Following the discussion on not using private API in our Elixir code, I was inspired by a comment asking if anyone builds all the packages on hex.pm before each release. Apparently nobody does.
There have been other discussions on the forums here in the past about curating hex packages, running checks before publishing, etc. So this topic comes up from time to time, it seems.
In my spare moments since last Friday, I wrote a little tool that tries to build all packages on hex.pm (or just packages that have updated since the last check; or just packages that previously failed; or a specific subset of packages…) and logs the results. Turns out that with Elixir 1.7.1 and Erlang OTP 21.0.4 ,simply including a package in mix.exs as a dependency and building results in a failure rate of over 10%.
Some could well be due to lacking -dev packages for libraries used by some nif-building packages… but many are just actual build failures. A good example are packages that use jsone. There are 22 of them on hex.pm as of this writing. jsone 1.4.7 builds just fine with the latest erlang release, but earlier versions do not due to a backwards-incompatible change in stacktrace API. A number of those 22 packages, and by domino-effect even more packages that depend on those packages, have not updated the jsone dependency and so build with pre-1.4.7 versions and fail.
Looking at the work to be done, it’s pretty trivial: go through those 22 packages and ensure they require at least v 1.4.7 of jsone and get a new release up on hex.pm. This assumes that the owners of those packages are active, of course.
# # # #
_Things to do_
**A)** In the post about building hex.pm packages, how many packages on hex.pm use jsone?
**B)** Please sum up the post about building hex.pm packages in two sentences.
**C)** Continue the post about building hex.pm packages from its final sentence onward.

_Data excerpts_
# # # #
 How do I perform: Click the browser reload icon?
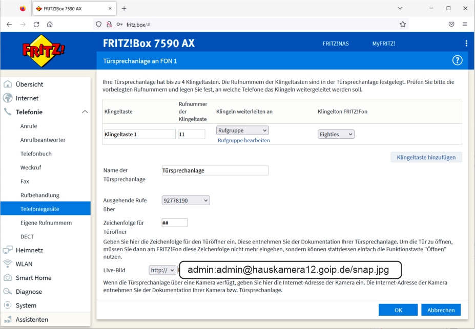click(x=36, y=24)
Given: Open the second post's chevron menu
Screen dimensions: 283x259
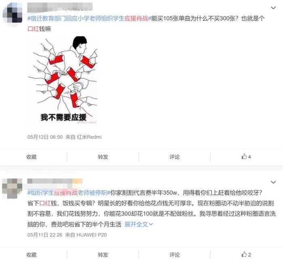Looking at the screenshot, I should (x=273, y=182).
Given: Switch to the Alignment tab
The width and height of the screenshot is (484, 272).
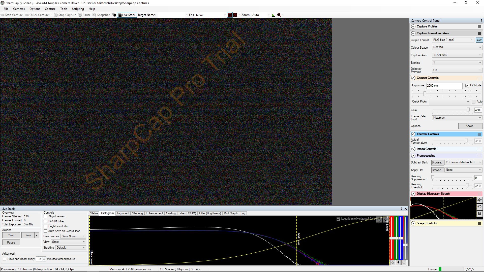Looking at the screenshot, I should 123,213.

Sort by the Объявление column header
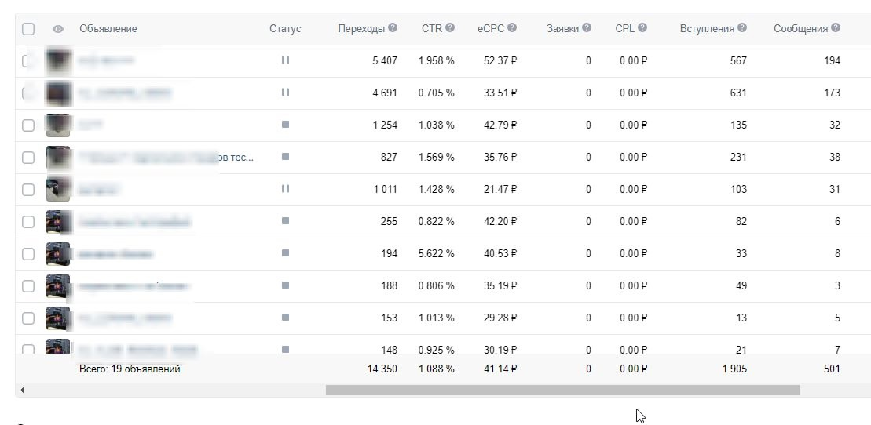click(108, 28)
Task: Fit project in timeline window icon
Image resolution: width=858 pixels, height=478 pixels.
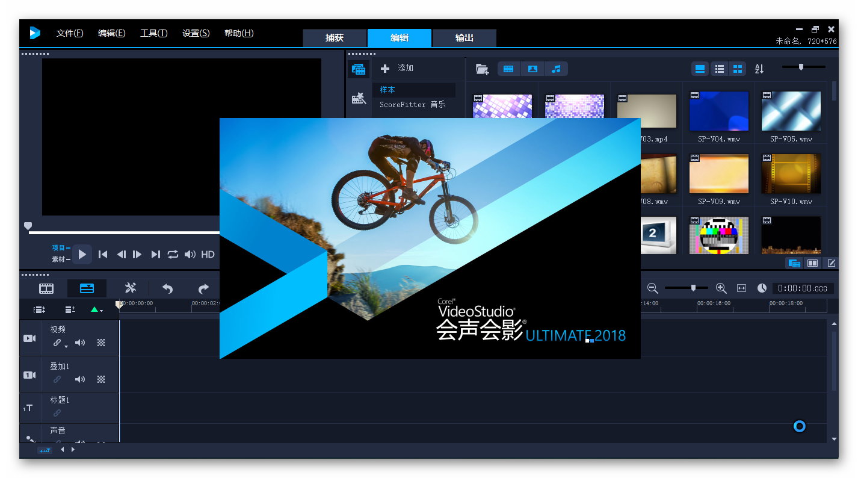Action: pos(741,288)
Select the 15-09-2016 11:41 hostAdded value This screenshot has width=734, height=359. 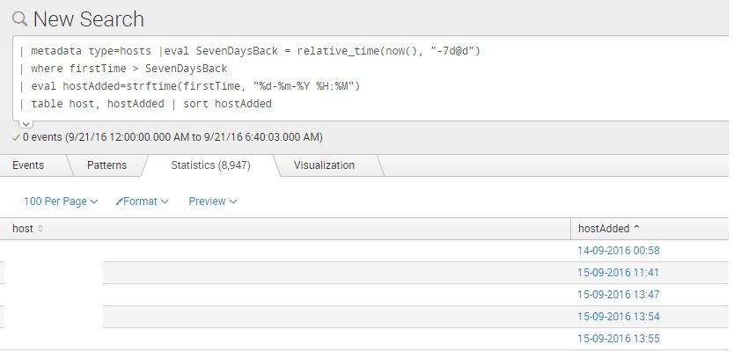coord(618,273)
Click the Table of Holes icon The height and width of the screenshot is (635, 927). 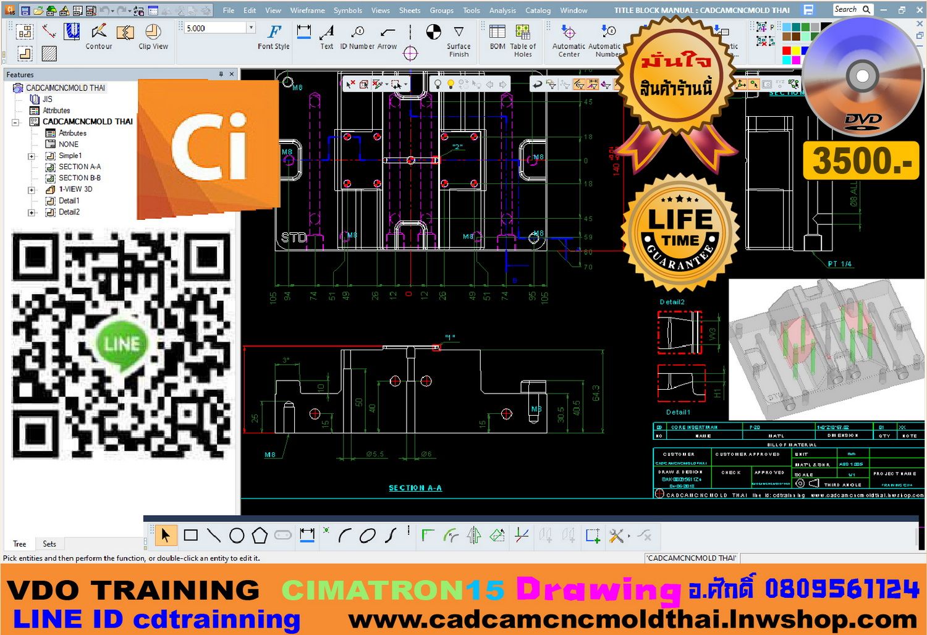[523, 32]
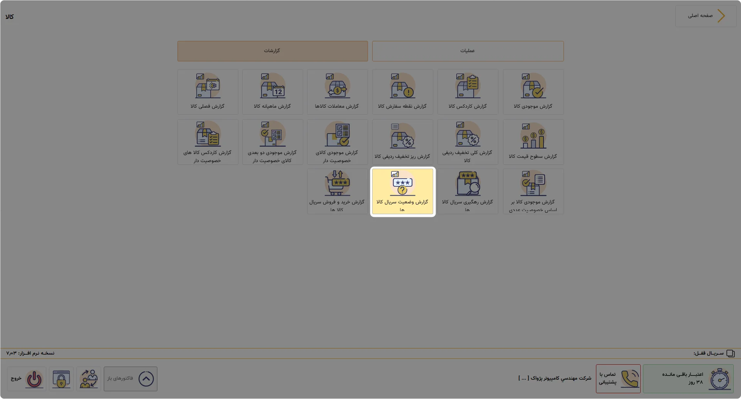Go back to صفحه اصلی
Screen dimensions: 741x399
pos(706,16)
# # # #
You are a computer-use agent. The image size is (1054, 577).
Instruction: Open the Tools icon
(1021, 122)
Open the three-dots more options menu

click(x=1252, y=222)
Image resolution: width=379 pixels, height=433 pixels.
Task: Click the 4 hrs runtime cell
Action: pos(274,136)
# # # #
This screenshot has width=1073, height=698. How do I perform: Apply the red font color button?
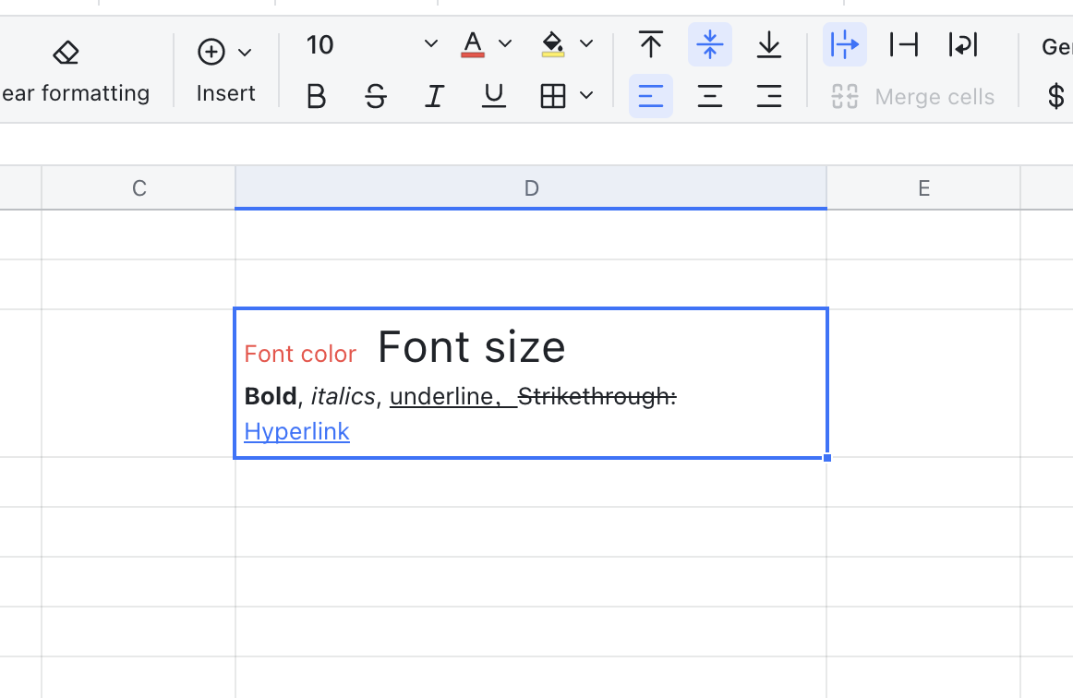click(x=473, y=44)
# # # #
_Answers per task_
**A)** 22 packages, as of the writing.

**B)** After a forum question about whether anyone builds all hex.pm packages before each release, the writer made a tool that tries to build them and logs the results, finding a failure rate of over 10% with Elixir 1.7.1 and Erlang OTP 21.0.4. Many failures are real build errors, such as packages still depending on jsone versions before 1.4.7, and the fix is to make those 22 packages require at least 1.4.7 and publish new releases, assuming their owners are active.

**C)**
At this point I’m considering what can be done with this information. Various thoughts:
- Where should results be posted so the community gets the most benefit?
- It would be great if build health information was made available on hex.pm itself, and was queryable
- If some of us took on janitorial work to keep more packages on hex.pm in good health, everyone would benefit from that; I have already gone through some of the failing packages so hopefully some improvements will come of all this, but I am only one person
- I wonder if some packages should be retired from hex.pm, such as some packages that are full-on phoenix apps which use rather old version of the phoenix stack and do not build properly as a dep; obviously flagging these is a first step, but then what?
- Adding credo runs (and …?) to the hexagon tool would be nice … I suppose I will get around to it at some point, but I wonder if there are others as interested and motivated to do something about package health on hex.pm as I am …?
I am very interested in your thoughts and input on this …
p.s. Over the coming weeks, as time permits, I will set up a regular run of hexagon on one of our testing servers that checks updated packages nightly and where I can do full scans with new versions (and release candidates) of Elixir/Erlang. I’m not sure where I will end up publishing the results just yet, as per the above thoughts.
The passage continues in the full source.